Exercise tasks:
1. According to the passage on the state's largest deals, who founded Intimidator Group, and in what year?
2. Reproduce the portion of the passage on the state's largest deals starting at "That merger added" and ending at "Mountain View, California.".
══ Text provided ══
The state’s largest deal was a $1.09 billion merger between Riverview Acquisition Corp. of Memphis and Westrock Coffee Co. LLC of Little Rock.
That merger added a publicly traded company to the state’s ledger while the No. 2 deal took a company off the list.
DB Schenker of Germany acquired USA Truck Inc. of Van Buren for $435 million in a deal that closed in September. USA Truck is now a private subsidiary of DB Schenker, which wanted a foothold in the U.S. logistics market.
“It is just a match made in heaven,” former CEO James Reed said when the deal was announced. Reed is now COO of Kodiak Robotics of Mountain View, California.
No. 3 on the list was the Toro Co. of Bloomington, Minnesota, which spent $400 million to acquire lawn mower manufacturer Intimidator Group of Batesville in a deal announced in January. Intimidator Group was founded in 2013 by Robert Foster.
═══
══ Records supplied ══
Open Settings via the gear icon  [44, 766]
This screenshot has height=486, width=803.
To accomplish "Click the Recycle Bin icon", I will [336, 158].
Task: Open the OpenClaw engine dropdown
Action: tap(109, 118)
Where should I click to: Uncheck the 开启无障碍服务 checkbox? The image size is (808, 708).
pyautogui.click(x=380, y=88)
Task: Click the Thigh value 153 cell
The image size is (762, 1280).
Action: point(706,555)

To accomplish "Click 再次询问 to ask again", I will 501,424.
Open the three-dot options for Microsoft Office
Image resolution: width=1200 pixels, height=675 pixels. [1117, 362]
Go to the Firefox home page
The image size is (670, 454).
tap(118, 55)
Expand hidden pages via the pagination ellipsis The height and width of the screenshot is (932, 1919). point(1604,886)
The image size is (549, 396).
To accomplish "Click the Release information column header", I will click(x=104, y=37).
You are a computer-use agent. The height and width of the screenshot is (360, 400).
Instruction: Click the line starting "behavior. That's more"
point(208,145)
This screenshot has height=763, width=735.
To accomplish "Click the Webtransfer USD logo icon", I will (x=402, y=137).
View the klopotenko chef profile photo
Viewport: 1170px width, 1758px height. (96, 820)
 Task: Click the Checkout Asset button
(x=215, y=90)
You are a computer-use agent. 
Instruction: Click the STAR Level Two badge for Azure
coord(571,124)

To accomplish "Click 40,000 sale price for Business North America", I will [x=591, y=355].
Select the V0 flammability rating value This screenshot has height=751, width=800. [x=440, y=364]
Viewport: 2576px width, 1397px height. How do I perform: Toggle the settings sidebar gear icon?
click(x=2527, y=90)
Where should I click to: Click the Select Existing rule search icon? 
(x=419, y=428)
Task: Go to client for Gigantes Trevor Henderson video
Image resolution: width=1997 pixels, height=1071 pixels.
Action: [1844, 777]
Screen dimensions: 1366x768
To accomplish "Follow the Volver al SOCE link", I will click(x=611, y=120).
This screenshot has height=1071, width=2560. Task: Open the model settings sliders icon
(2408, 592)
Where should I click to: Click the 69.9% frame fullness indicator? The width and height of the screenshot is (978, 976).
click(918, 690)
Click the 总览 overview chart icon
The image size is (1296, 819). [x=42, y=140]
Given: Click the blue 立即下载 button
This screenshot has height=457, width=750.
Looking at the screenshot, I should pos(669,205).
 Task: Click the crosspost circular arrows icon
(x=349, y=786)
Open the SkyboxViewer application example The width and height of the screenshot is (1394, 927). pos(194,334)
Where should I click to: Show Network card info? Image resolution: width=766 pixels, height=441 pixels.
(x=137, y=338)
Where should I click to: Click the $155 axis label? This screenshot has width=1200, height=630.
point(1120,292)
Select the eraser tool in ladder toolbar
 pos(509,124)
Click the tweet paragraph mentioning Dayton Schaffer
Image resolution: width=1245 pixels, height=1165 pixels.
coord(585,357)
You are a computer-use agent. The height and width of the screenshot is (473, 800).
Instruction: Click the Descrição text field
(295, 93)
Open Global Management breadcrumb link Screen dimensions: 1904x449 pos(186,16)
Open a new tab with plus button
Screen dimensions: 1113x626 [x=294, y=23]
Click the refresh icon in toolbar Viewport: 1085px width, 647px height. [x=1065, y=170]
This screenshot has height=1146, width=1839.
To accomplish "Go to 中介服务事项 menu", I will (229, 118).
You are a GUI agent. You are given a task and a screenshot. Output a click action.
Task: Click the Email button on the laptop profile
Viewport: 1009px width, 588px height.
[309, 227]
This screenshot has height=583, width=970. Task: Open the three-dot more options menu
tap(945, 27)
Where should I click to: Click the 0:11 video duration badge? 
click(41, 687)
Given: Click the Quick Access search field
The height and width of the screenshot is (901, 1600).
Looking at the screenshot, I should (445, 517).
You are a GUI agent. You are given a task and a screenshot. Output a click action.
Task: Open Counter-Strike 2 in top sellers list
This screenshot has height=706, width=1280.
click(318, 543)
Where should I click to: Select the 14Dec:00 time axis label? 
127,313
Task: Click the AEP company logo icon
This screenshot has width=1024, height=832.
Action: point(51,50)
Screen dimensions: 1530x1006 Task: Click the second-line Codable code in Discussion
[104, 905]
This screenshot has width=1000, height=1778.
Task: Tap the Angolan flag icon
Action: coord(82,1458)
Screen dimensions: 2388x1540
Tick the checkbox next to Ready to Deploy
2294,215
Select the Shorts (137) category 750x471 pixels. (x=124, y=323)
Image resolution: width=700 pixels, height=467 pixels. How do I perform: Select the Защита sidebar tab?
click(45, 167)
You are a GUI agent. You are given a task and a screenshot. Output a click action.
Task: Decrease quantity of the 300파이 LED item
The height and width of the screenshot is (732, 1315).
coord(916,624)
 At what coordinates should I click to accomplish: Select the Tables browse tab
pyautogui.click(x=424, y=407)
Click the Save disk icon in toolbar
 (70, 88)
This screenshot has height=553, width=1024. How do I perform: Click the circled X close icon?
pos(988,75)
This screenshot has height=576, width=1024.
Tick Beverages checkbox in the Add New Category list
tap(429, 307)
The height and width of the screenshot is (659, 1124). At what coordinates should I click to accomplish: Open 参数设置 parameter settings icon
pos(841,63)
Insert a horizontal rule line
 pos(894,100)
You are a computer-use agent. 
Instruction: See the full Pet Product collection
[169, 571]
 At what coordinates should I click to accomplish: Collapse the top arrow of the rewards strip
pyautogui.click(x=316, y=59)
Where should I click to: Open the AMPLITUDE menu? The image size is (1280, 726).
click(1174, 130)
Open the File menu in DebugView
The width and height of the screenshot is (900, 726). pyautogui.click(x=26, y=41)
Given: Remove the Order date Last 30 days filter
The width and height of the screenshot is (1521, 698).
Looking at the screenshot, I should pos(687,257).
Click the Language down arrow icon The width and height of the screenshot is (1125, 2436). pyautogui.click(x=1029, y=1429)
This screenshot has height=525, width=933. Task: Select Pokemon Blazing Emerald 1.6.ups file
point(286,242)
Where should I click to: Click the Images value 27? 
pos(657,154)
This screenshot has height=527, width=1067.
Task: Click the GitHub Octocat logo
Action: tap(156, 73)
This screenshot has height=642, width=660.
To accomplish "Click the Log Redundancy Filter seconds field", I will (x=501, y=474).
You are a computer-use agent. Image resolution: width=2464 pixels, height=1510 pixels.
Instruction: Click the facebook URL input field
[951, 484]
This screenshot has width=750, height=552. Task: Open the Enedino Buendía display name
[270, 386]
═══
Outputs for the tasks:
1. Robert Foster founded Intimidator Group in 2013.

2.
That merger added a publicly traded company to the state’s ledger while the No. 2 deal took a company off the list.
DB Schenker of Germany acquired USA Truck Inc. of Van Buren for $435 million in a deal that closed in September. USA Truck is now a private subsidiary of DB Schenker, which wanted a foothold in the U.S. logistics market.
“It is just a match made in heaven,” former CEO James Reed said when the deal was announced. Reed is now COO of Kodiak Robotics of Mountain View, California.